Le dialogue intérieur
J’ai longtemps ignoré à quel point j’étais dure avec moi-même. Un jour, j’ai décidé de prêter attention à mon dialogue intérieur et j’ai remplacé chaque phrase blessante par une version plus bienveillante. Ce fut un vrai défi, mais en quelques mois, ma confiance a nettement grandi.
Le miroir
J’ai commencé à me saluer chaque jour dans le miroir – et je ne pensais pas à quel point cela aurait un impact puissant. Au début, c’était étrange, puis c’est devenu naturel. Aujourd’hui, je ne me contente plus de saluer mon reflet, je lui dis aussi ce dont je suis fière ce jour-là.
Sans réseaux sociaux
Je me comparais toujours aux autres. Un jour, j’ai décidé de ne pas consulter les réseaux sociaux pendant un mois. Dans ce silence, j’ai enfin entendu ma propre voix et compris que je n’avais pas à rivaliser avec qui que ce soit.

Prise de parole
J’avais une peur bleue de parler en public. Je me suis inscrite à un atelier de présentation et malgré ma voix tremblante, je me suis tenue devant les autres.

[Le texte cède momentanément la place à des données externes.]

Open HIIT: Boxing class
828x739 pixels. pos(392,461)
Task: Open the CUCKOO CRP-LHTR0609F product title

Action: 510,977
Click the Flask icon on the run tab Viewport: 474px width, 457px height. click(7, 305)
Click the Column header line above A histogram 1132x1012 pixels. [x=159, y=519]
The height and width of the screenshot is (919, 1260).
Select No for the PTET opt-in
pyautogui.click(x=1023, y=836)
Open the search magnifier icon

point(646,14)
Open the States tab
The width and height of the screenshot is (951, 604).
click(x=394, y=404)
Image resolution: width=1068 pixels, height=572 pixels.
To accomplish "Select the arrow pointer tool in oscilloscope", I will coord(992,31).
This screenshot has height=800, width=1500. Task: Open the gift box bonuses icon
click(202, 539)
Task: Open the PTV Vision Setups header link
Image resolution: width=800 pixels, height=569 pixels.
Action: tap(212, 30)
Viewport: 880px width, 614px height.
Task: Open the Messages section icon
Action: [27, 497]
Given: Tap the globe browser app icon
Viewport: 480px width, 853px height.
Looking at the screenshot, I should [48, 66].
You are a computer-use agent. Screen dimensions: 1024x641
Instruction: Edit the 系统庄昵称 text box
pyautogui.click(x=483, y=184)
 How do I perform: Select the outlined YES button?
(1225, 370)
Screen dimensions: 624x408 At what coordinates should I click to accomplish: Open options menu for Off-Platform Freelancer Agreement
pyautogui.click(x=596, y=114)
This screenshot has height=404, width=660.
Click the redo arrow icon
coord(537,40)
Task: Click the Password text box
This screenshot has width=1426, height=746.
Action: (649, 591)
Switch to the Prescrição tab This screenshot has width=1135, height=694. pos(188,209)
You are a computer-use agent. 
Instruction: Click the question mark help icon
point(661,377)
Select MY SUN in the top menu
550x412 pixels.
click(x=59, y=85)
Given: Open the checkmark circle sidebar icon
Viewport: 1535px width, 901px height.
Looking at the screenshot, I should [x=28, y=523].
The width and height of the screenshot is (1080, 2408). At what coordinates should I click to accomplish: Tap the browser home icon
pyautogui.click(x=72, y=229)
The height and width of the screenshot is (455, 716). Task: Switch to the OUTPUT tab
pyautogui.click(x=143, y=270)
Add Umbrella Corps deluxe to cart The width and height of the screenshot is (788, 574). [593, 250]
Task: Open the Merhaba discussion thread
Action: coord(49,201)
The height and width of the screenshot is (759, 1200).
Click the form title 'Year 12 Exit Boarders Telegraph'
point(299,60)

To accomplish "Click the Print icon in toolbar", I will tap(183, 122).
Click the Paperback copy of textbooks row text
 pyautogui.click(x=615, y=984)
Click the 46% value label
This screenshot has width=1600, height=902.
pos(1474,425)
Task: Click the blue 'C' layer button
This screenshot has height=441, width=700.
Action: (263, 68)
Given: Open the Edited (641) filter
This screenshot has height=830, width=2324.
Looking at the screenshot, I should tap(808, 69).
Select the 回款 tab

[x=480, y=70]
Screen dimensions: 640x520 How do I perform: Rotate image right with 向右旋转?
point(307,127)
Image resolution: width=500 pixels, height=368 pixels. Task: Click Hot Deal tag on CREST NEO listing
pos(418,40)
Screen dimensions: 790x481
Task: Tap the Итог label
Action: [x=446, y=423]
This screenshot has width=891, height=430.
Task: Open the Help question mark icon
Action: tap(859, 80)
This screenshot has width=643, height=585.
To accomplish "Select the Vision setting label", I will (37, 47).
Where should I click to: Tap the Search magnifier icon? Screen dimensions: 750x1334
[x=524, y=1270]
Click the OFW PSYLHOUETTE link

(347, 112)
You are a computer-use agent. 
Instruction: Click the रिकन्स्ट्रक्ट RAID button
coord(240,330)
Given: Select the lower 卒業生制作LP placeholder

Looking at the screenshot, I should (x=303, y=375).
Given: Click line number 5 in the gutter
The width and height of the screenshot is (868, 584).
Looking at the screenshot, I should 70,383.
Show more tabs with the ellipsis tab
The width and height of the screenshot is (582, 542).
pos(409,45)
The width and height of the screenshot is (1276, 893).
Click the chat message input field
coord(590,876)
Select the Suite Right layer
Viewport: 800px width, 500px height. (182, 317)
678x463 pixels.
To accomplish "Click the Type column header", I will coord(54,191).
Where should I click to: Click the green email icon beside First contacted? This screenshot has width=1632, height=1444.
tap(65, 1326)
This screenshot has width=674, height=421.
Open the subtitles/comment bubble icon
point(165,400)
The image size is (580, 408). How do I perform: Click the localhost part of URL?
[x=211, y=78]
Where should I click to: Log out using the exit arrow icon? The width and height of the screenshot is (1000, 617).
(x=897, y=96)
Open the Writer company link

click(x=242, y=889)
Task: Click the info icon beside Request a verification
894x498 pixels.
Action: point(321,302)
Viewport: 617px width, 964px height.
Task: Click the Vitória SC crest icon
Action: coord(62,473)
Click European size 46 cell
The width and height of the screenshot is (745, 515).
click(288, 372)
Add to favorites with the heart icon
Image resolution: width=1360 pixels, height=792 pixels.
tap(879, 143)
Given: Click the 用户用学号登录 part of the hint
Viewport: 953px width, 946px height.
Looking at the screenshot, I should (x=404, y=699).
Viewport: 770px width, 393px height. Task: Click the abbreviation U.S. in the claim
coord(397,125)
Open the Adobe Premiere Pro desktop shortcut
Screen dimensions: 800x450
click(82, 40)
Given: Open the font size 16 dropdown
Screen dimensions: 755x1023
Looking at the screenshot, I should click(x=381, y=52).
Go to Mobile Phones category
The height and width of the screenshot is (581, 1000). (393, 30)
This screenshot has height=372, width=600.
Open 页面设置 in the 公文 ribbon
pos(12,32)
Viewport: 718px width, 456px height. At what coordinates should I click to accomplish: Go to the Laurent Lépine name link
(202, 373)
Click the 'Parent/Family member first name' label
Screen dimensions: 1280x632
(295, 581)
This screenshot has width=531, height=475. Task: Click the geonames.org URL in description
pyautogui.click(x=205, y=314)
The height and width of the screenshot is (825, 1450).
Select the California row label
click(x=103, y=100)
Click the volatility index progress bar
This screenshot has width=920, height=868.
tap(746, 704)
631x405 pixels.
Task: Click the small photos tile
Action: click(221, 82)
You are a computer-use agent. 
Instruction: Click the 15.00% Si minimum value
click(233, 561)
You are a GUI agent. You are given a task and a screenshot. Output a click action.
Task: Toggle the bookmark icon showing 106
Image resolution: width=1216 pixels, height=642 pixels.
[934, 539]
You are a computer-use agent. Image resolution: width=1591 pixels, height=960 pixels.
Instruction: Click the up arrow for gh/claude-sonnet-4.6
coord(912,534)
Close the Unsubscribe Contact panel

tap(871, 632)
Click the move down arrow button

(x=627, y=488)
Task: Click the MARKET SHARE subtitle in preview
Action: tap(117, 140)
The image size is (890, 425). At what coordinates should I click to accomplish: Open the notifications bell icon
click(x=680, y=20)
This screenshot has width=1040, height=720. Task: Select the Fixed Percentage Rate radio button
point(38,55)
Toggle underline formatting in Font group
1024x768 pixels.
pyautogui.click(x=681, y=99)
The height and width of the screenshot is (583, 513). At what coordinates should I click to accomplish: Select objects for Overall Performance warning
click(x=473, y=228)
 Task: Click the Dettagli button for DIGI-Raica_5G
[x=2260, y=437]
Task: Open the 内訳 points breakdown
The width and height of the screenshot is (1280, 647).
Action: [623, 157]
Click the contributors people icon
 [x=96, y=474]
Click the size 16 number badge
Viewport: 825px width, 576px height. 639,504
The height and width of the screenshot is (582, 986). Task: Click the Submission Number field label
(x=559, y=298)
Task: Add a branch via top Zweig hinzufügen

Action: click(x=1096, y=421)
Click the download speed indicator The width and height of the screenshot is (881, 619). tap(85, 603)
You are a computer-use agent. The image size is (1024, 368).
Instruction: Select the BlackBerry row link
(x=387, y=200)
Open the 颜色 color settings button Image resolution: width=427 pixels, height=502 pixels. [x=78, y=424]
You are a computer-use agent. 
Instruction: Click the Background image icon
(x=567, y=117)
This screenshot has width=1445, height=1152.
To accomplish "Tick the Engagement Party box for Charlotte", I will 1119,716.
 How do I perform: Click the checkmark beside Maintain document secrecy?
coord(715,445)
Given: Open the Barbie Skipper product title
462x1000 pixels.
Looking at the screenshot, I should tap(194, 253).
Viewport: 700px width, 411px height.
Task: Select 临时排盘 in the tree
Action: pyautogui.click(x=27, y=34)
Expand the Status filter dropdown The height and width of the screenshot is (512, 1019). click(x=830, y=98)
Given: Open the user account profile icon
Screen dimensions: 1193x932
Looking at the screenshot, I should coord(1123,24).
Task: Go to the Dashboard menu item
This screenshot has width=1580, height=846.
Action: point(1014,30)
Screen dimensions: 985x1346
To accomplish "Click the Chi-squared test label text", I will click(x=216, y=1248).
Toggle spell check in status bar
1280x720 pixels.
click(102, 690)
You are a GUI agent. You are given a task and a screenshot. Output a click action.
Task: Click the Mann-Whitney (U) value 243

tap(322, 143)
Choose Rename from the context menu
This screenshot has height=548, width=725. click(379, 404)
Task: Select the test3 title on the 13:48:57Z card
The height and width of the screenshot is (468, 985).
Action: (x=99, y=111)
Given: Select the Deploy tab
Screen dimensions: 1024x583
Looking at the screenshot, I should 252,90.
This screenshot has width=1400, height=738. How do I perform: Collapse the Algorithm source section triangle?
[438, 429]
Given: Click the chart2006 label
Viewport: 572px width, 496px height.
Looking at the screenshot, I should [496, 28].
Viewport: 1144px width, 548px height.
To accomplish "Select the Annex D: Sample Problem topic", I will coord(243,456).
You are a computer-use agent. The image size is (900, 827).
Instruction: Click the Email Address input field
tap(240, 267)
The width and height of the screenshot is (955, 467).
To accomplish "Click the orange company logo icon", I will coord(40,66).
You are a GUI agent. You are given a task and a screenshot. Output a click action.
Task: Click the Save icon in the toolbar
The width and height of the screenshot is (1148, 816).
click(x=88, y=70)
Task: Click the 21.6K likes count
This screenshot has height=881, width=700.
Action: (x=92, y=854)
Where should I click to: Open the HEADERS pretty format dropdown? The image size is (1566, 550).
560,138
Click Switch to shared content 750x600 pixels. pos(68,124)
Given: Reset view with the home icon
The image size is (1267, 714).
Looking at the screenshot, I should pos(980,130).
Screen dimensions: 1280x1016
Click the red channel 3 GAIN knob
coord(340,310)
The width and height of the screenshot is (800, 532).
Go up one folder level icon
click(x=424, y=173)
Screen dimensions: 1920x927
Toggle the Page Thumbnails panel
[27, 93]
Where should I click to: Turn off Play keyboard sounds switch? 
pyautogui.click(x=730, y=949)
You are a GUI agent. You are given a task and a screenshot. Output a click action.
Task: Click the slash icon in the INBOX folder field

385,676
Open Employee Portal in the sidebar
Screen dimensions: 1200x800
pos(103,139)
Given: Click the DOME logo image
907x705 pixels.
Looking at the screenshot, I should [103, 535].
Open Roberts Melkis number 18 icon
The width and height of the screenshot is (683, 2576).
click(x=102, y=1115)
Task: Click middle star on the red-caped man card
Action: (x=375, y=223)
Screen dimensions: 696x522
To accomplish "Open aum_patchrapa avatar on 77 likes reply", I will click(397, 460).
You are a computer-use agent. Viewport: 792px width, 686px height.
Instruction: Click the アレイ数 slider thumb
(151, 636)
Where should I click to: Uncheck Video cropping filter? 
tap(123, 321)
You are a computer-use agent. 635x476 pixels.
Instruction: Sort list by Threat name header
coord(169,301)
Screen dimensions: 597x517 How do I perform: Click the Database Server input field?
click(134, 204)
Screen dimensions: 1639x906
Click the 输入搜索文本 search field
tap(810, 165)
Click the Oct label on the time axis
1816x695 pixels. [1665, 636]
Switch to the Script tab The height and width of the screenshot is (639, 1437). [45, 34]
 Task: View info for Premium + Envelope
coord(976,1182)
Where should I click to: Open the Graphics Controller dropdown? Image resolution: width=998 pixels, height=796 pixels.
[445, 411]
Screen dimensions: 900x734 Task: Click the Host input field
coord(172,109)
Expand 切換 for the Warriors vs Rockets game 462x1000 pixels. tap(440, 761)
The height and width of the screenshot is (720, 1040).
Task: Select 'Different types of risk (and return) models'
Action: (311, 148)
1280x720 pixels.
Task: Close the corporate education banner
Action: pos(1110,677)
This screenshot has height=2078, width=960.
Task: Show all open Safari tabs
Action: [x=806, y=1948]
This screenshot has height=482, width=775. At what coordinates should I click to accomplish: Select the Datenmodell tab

Après avoir survécu à mon premier discours, j’ai réalisé que j’étais bien plus forte que je ne le pensais.
Après une relation toxique
Je suis restée longtemps dans une relation où ma valeur était sans cesse remise en question. Quand j’en suis sortie, le vide était effrayant, mais peu à peu, j’ai retrouvé mon vrai moi. Depuis, je sais que la confiance commence quand je refuse que quiconque me dévalorise.
Petits rituels
J’ai décidé de faire chaque jour une petite chose pour moi : une promenade, un livre, un café au calme. Ces petits rituels me rappellent que je compte. C’est là que le changement a commencé.

La force de mon corps
Je n’étais jamais satisfaite de mon corps. J’ai commencé à ne plus compter les kilos, mais à apprécier ce que mon corps peut accomplir. Quand j’ai couru mes premiers cinq kilomètres, je ne me suis pas vue plus belle dans le miroir, mais je me suis sentie plus forte à l’intérieur.
J’ai appris à dire non
Je disais toujours oui à tout le monde, de peur de décevoir. Un jour, j’ai dit non pour la première fois et même si mon ventre était noué, rien ne s’est effondré. Depuis, je sais que poser mes limites n’est pas de l’égoïsme, c’est de l’estime de soi.
Faire face au passé
J’ai commencé une thérapie, car je ne pouvais pas démêler seule mes blessures anciennes. C’était douloureux de faire face à mon passé, mais après chaque séance, je marchais un peu plus droite. Ma confiance a grandi en comprenant enfin qui je suis.
La liste
J’ai écrit une liste de tout ce que j’ai accompli ces dix dernières années. Des choses que je prenais pour acquises. En la relisant, j’ai ressenti pour la première fois une vraie fierté envers moi-même.